Un periodista francés, Michel Peyrard, de París Match, ha sido detenido y apedreado por los talibán en las calles de Jalalabad. El colega, para acceder a una información vedada, se había disfrazado con un burka, el vestido-prisión que imponen los fundamentalistas a sus mujeres. Han acusado al periodista de espía y esto nos escandaliza mucho a quienes creemos en la libertad de información y en los derechos de la mujer; pero, imaginemos, ¿qué ocurriría aquí si un afgano, disfrazado de mujer, a lo «Drag-Queen», fuera descubierto con «material de espionaje» -un sofisticado teléfono vía satélite, un magnetófono, cámaras y teleobjetivos- en dos gruesos maletones? Allá y aquí se prejuzga la diferencia.

Dado que la verdad no tiende a conceder exclusivas, es exigible aceptar las diferencias ajenas, por raras y exóticas que puedan parecernos, como parte de nuestra propia potencialidad de seres humanos dotados con capacidad de discernir. Sería prudente, además de benéfico, coordinar activamente el trabajo del mundo rico, el nuestro, en aras de acortar las diferencias materiales que nos separan de los pueblos famélicos en los que nuestros contenedores de basura constituirían un lujo cierto. Se podrían invocar para ello los más nobles conceptos; pero basta con recurrir al sentido de la defensa -hermano del de la perpetuación de la especie- y al del mercantilismo -inseparable, parece, de nuestra civilización-.
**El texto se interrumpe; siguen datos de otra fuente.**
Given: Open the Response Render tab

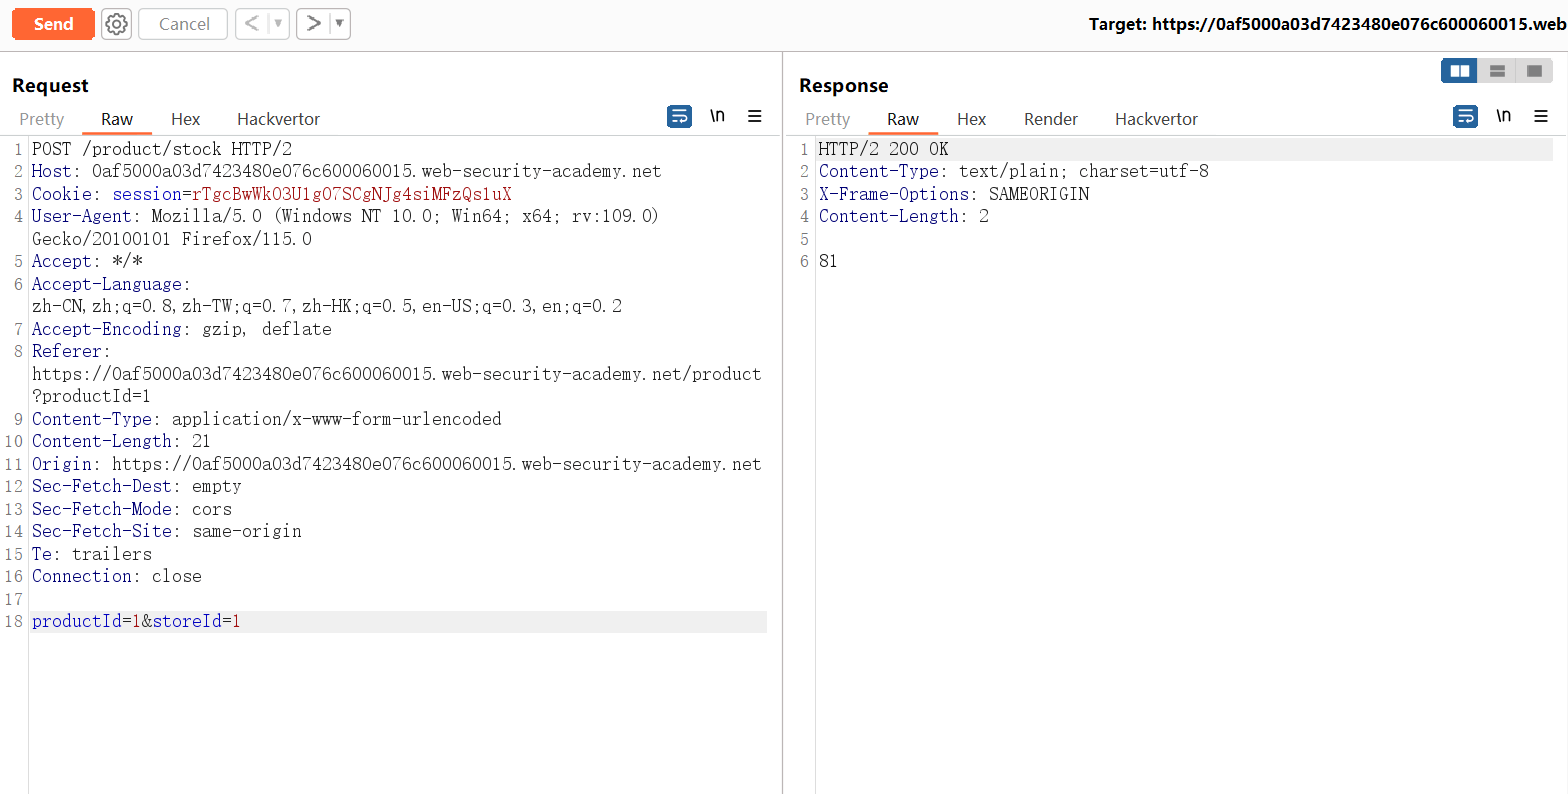Looking at the screenshot, I should pos(1050,119).
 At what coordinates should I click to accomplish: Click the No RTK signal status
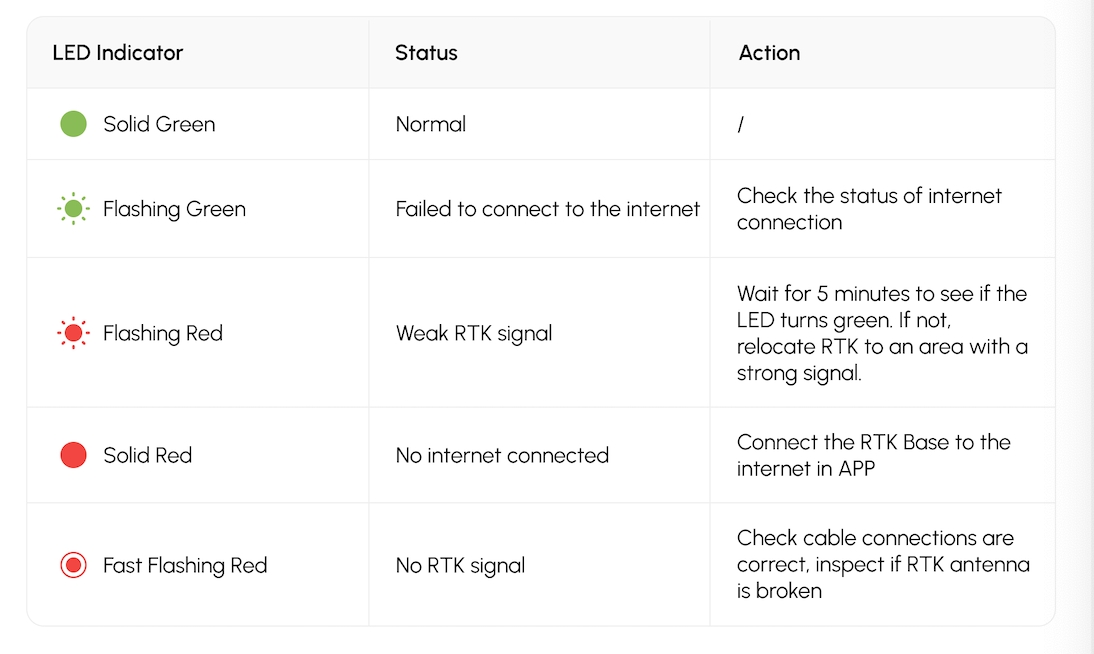460,566
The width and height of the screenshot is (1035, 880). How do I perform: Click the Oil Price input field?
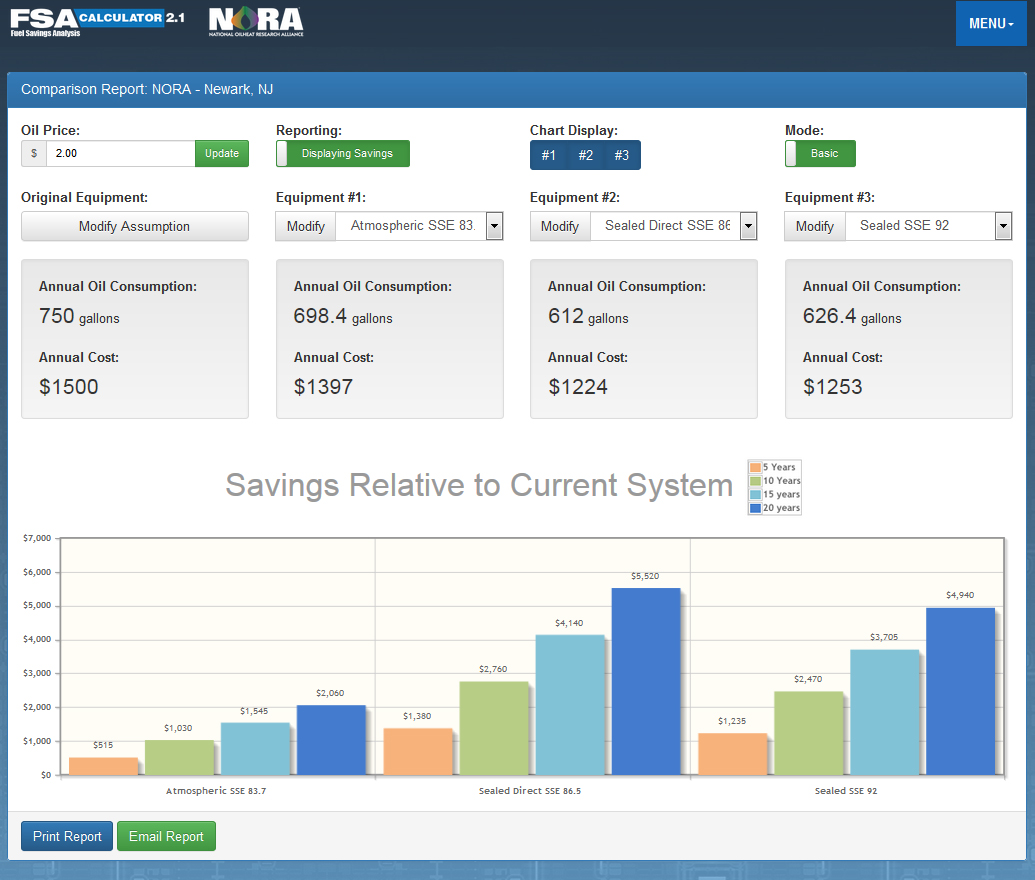pos(120,153)
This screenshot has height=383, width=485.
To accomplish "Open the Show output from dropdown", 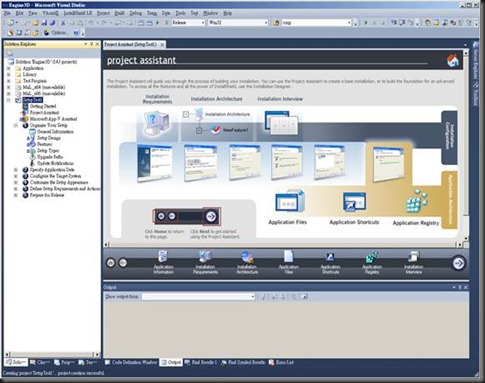I will coord(198,296).
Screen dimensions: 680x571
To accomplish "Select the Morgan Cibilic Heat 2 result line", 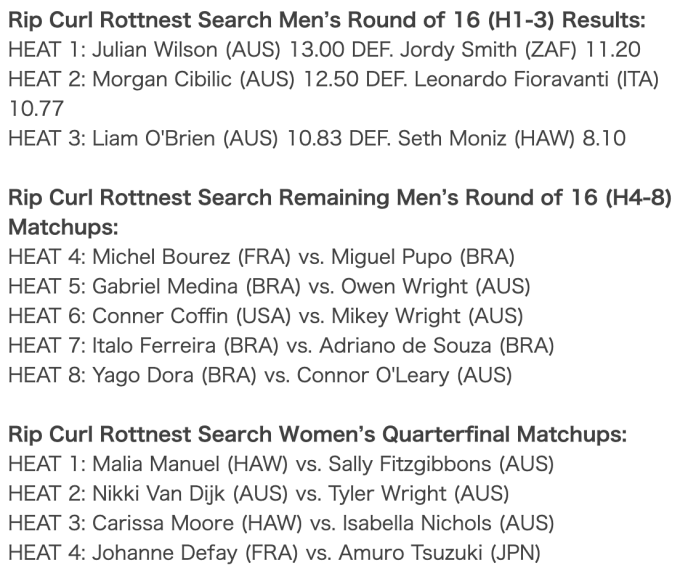I will point(334,94).
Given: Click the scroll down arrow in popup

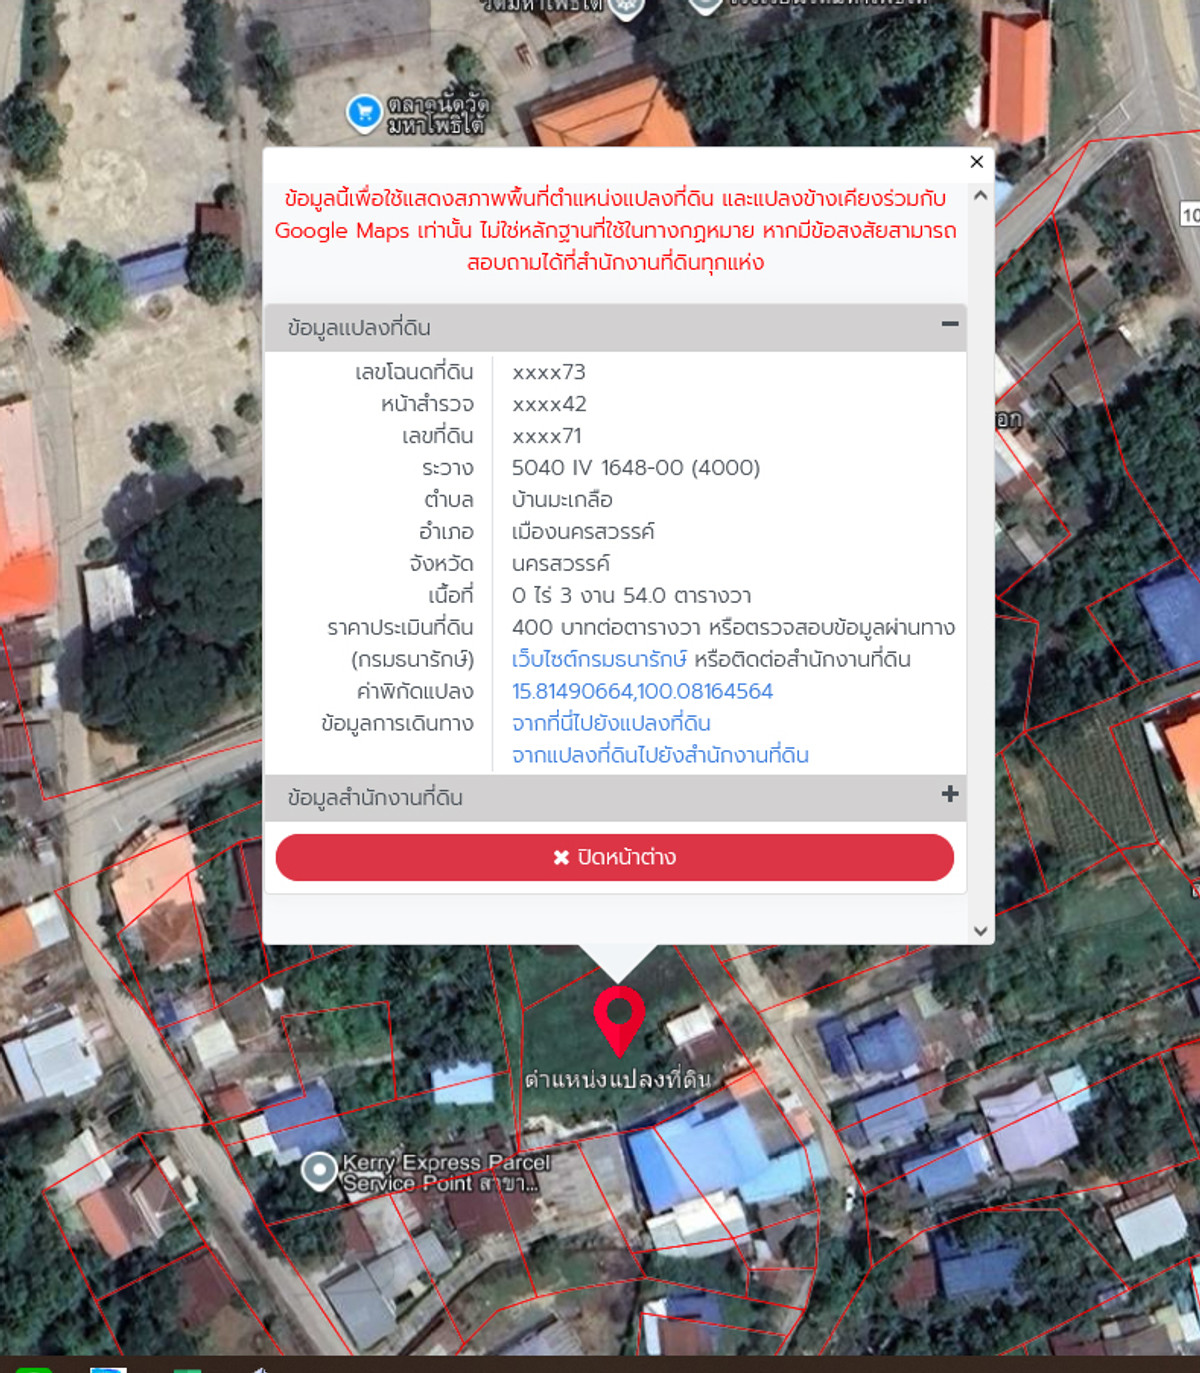Looking at the screenshot, I should (980, 931).

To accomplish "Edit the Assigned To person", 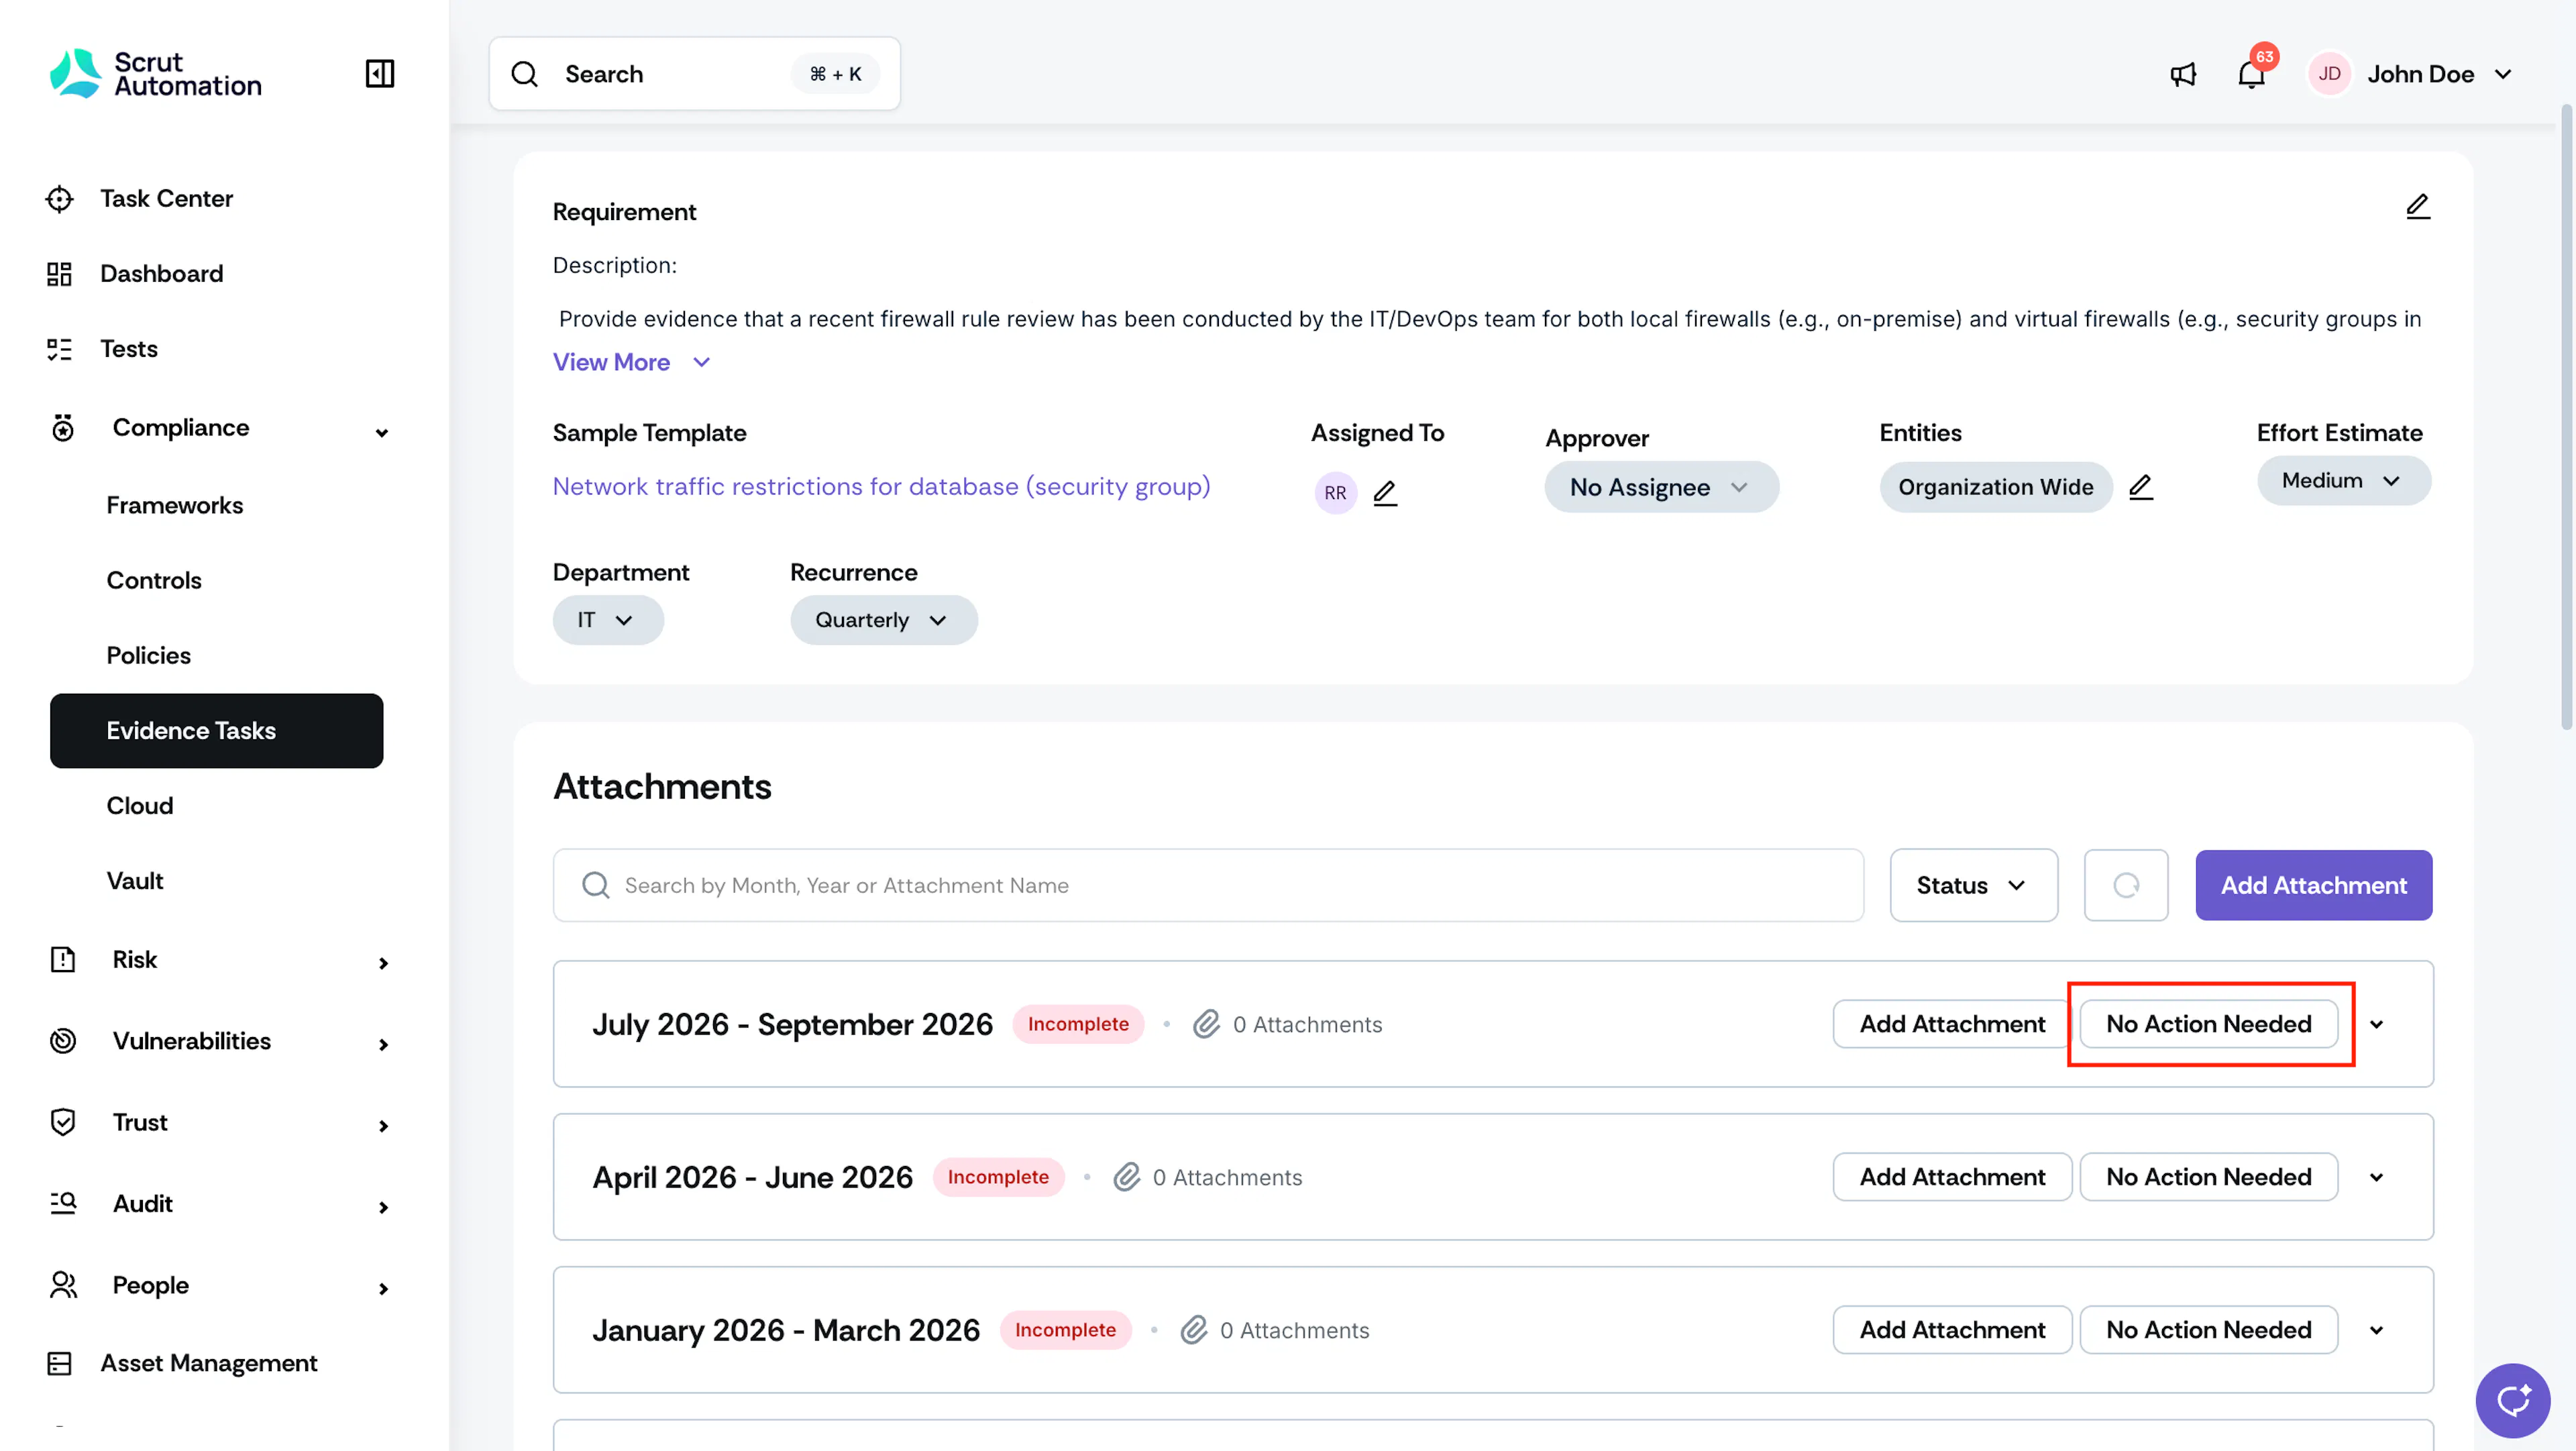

Dar de comer al hambriento es una hermosa obra de misericordia; pero no darle, como demuestran los pavorosos efectos de los atentados de Washington y Nueva York, es temerario. El hambre enflaquece las neuronas y propicia figuras, o figurones, como Osama bin Laden. La primerísima necesidad del desvalido es buscarse una fe, una ilusión y un líder en el que materializar su esperanza. Además, la imaginación industrial y comercial, en otro tiempo, anterior al de la economía financiera, motor del progreso occidental, puede convertir la carga del tercer mundo, el de la gazuza, en un próspero negocio que, en los grandes números, puede sustituir con largueza al armamentista. Comprender y compartir son los dos verbos cuya conjugación puede salvar, mantener sin sobresaltos, nuestra amenazada, atribulada y en muchos aspectos caduca, civilización greco-latino-judeocristiana.